Exercise details:
Output only the lines that run from the line holding "The width and height of the screenshot is (1108, 685)." to the end of the entries, both ends included, and skip the pictures.
▬▬▬
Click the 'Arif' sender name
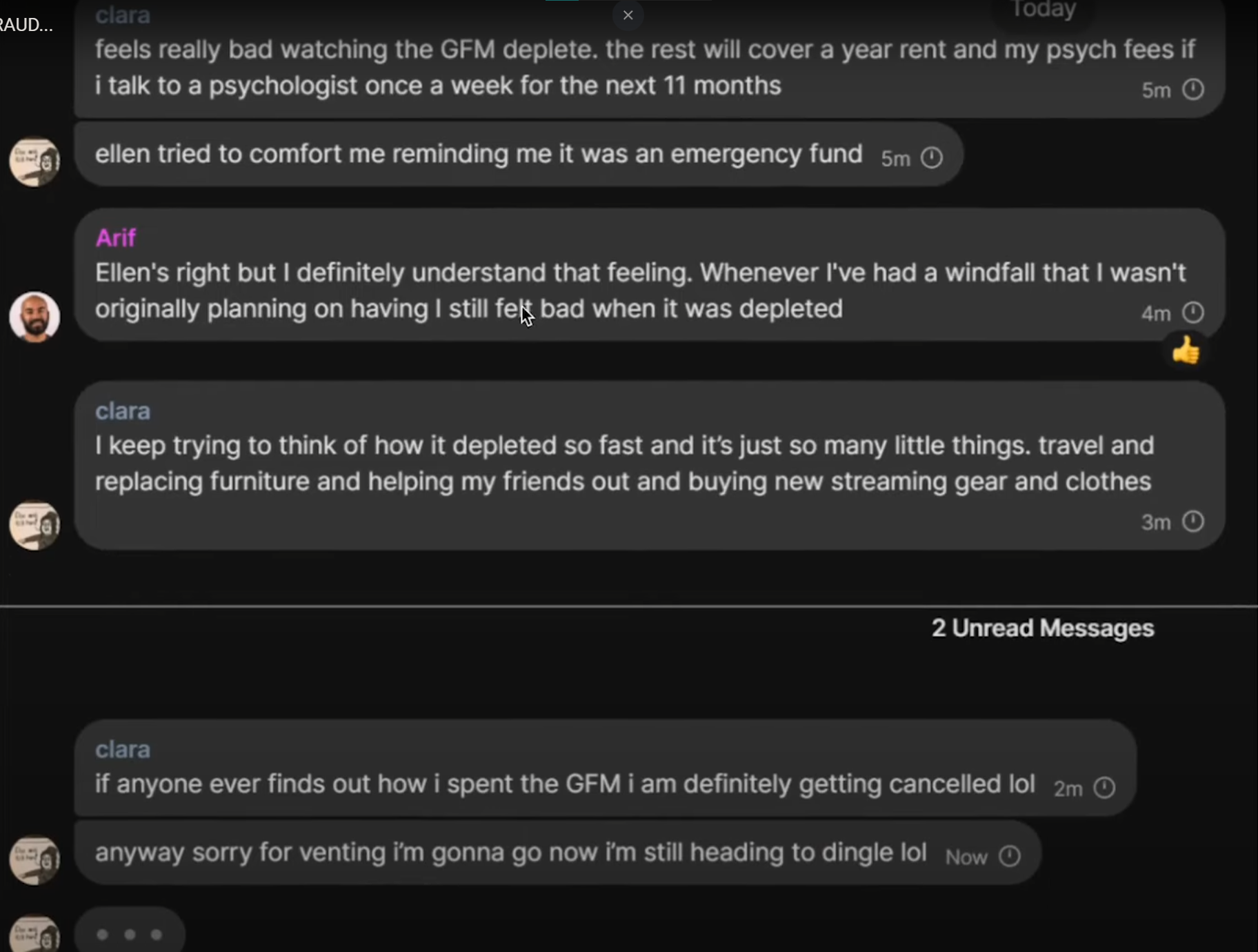1258x952 pixels. pyautogui.click(x=115, y=238)
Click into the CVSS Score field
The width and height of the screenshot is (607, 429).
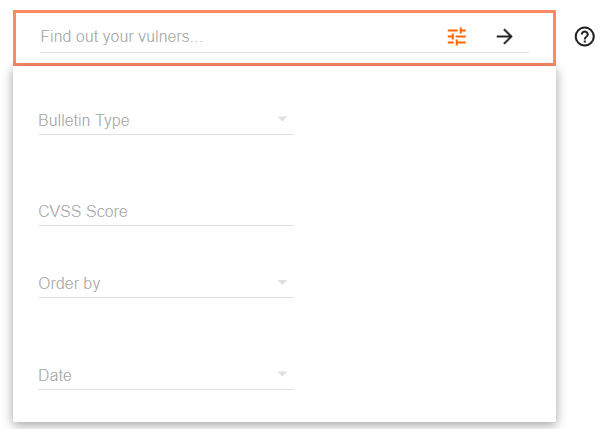click(x=165, y=212)
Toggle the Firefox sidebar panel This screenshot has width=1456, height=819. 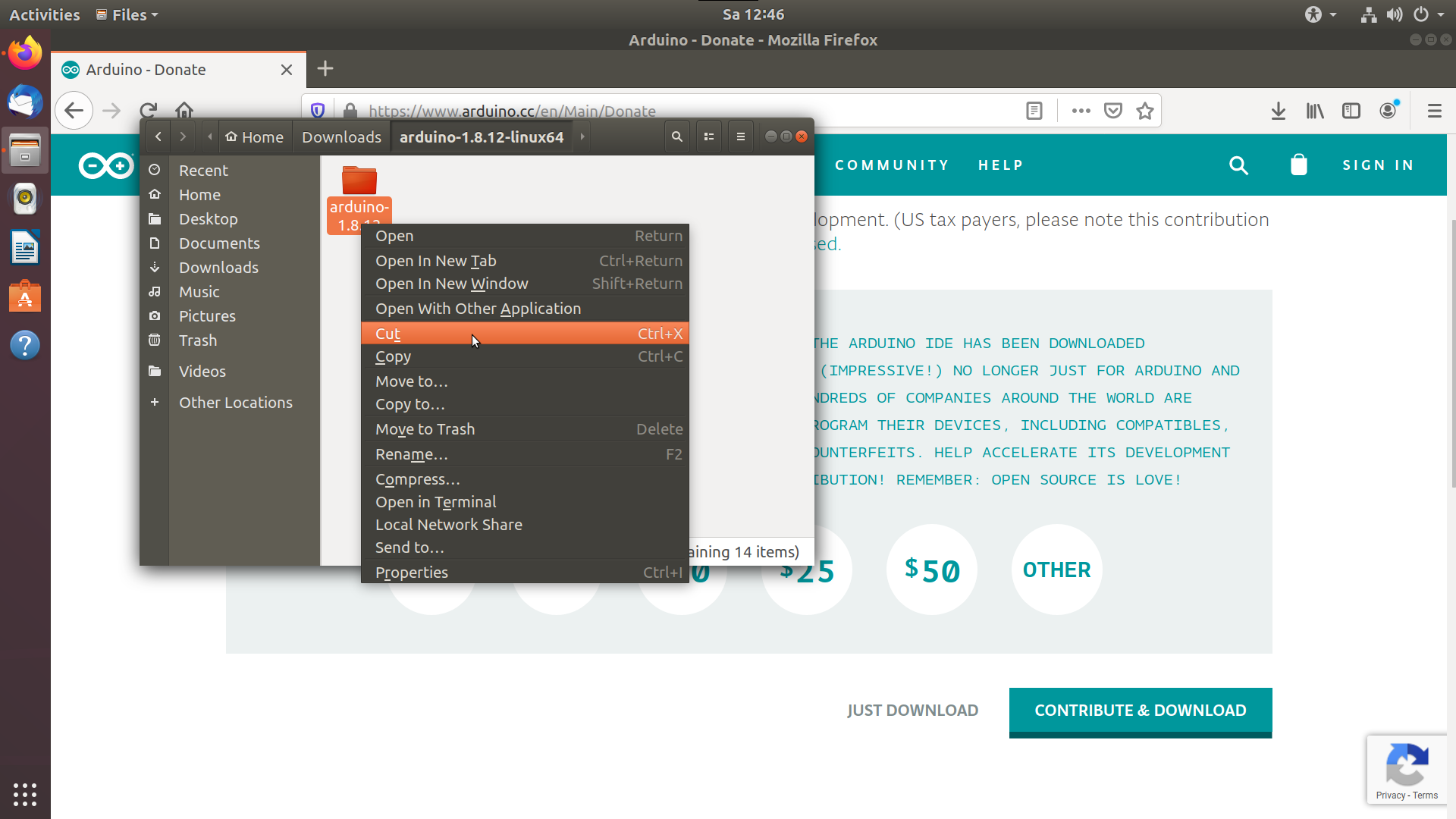tap(1351, 110)
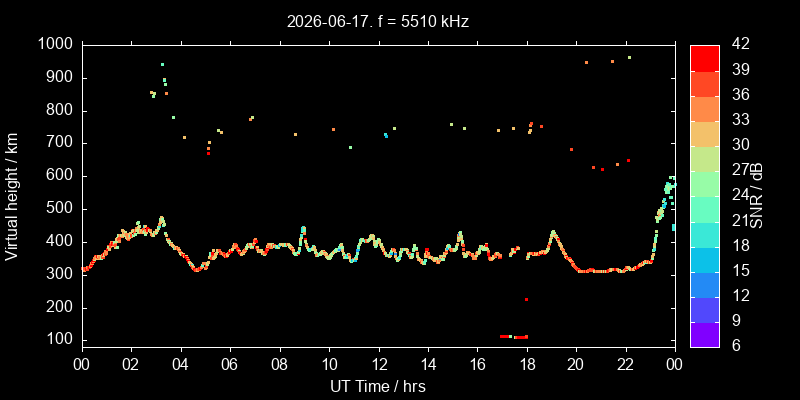This screenshot has height=400, width=800.
Task: Click the isolated red point near 225 km
Action: click(x=527, y=299)
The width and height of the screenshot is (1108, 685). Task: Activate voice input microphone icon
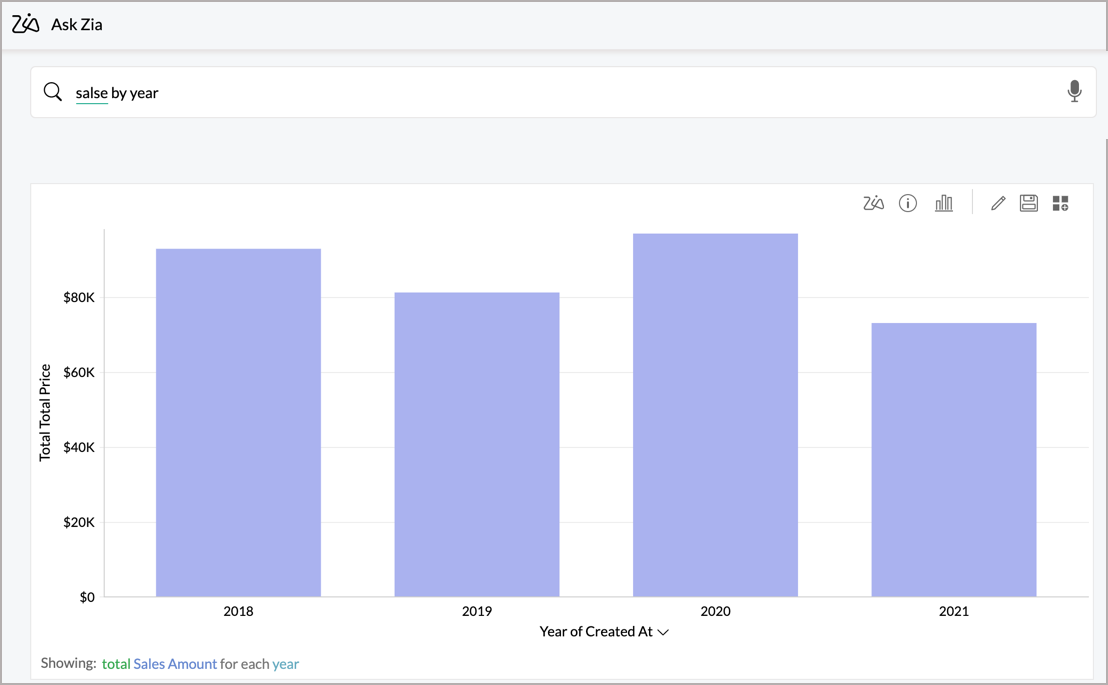point(1074,92)
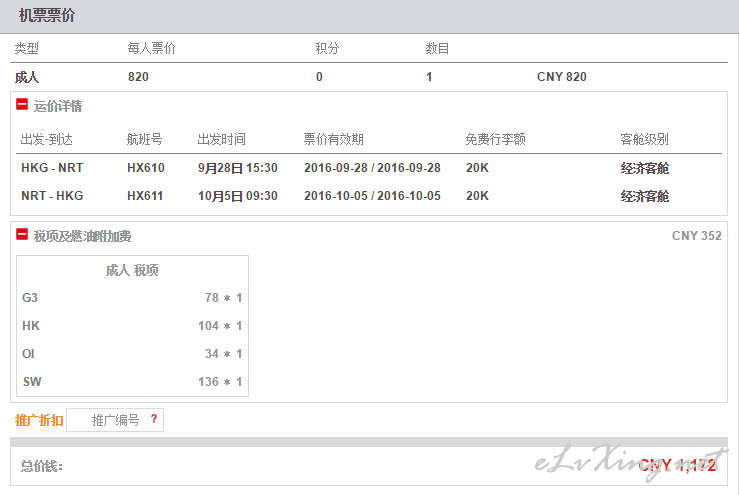
Task: Click the red question mark help icon
Action: (154, 419)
▬▬▬
Your response:
The width and height of the screenshot is (1108, 685). Task: Activate voice input microphone icon
point(1074,92)
Task: Click the red question mark help icon
Action: (154, 419)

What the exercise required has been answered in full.